Progress on an International Scale

This project methodology is being introduced around the world. In May 2012, the US BCSD and the China Business Council for Sustainable Development initiated a BPS project in Hebei Province in northeast China. The Hebei BPS project is modeled after the US BCSD’s network of successful projects in regions across the United States and will address several objectives of China’s 12th Five-Year Plan. Those include a 16 percent reduction in energy use per unit of GDP, a 17 percent reduction of CO2 emissions per unit of GDP, and an 8 percent absolute reduction in sulfur dioxide and organic water pollutants. Three to four dozen Chinese companies will be invited to join this network and are expected to produce synergies valued at US$5 million to $10 million in new revenues, savings and investments in 2013.
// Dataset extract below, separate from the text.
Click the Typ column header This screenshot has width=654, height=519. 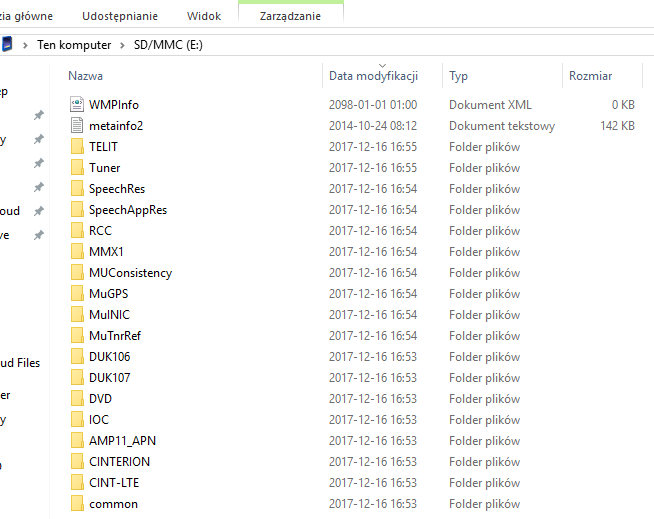[x=459, y=76]
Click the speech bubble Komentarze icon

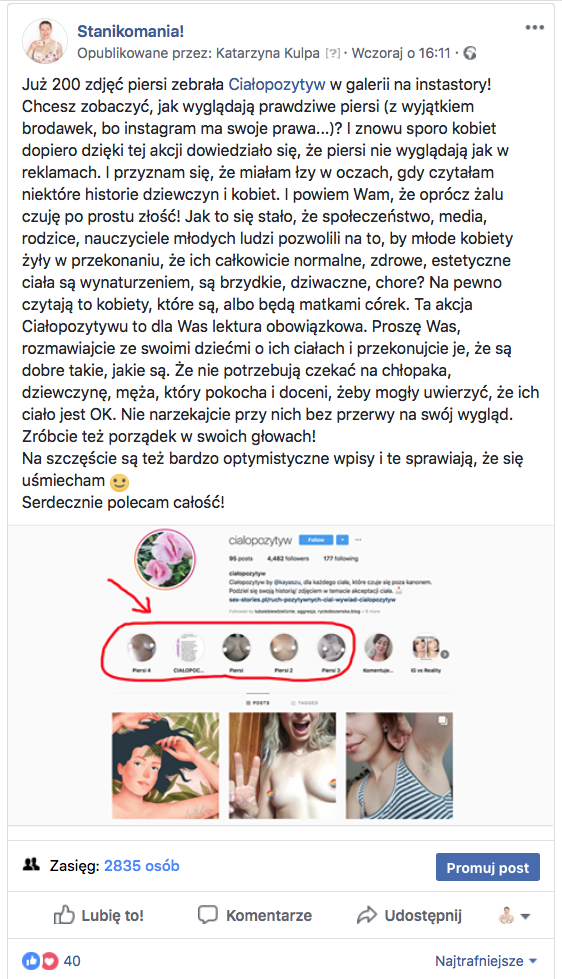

These goals are also being advanced on a global level by the World Business Council For Sustainable Development’s Vision 2050 project, which offers specific steps to help ensure that a planet of around 9 billion people will have enough food, clean water, sanitation and shelter to live well over the next four decades. The project, developed by 29 member companies from 14 industries, also outlines ways that this can be done with available natural resources and without further harm to biodiversity and climate. As the World Council’s plan points out, one key strategy, closed-loop recycling, makes the concept of waste obsolete.

Among the steps that are recommended in the plan are incorporating the cost of externalities such as carbon, ecosystem services and water, and doubling agricultural output without increasing the amount of land or water used. The transformation the World Council plan describes will offer significant opportunities for businesses in developing and maintaining low-carbon, zero-waste cities and infrastructures, improving and managing biocapacity and ecosystems, and mining existing landfills to extract resources.

By-product synergy offers one approach toward achieving those goals. It goes beyond traditional recycling efforts to help participants identify profitable new markets and processes, to engage with other sustainability-oriented business leaders, and to advance economically, environmentally and socially beneficial priorities.